DATA TO PROCESS:

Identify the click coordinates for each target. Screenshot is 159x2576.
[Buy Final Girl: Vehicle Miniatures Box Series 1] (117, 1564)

* * *

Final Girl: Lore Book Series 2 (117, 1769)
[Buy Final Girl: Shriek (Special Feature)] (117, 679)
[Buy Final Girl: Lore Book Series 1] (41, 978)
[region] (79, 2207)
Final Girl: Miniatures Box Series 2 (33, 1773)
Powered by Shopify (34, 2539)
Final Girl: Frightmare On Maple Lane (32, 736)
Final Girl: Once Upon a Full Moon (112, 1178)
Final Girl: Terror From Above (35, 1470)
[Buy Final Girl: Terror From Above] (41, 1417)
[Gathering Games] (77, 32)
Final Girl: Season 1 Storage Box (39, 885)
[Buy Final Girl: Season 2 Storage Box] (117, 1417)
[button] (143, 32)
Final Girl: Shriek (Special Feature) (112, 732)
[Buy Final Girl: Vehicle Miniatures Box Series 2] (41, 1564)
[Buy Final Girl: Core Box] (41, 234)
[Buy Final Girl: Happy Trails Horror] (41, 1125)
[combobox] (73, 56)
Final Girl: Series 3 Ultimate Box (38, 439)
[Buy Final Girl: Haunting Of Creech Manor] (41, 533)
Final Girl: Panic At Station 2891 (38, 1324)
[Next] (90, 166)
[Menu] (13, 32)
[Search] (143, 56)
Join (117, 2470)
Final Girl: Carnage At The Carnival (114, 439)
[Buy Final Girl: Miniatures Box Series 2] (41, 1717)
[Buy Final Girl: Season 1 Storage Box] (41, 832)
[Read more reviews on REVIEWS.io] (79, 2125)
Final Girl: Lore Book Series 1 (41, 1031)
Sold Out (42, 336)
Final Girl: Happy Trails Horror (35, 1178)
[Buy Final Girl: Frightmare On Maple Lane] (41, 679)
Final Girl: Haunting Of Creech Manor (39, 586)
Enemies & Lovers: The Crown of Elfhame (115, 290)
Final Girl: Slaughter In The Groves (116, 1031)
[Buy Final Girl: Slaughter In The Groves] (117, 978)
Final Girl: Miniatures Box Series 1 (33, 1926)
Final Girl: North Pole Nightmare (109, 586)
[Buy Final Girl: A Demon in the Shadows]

INSTRUCTIONS FOR THE TASK:
With the first line being the one containing "Identify the click" and the last line the one containing "[Buy Final Girl: Vehicle Miniatures Box Series 1]", transcribe exactly the lines above that fall in that range.

ANSWER SECTION:
Identify the click coordinates for each target. Screenshot is 159x2576.
[Buy Final Girl: Vehicle Miniatures Box Series 1] (117, 1564)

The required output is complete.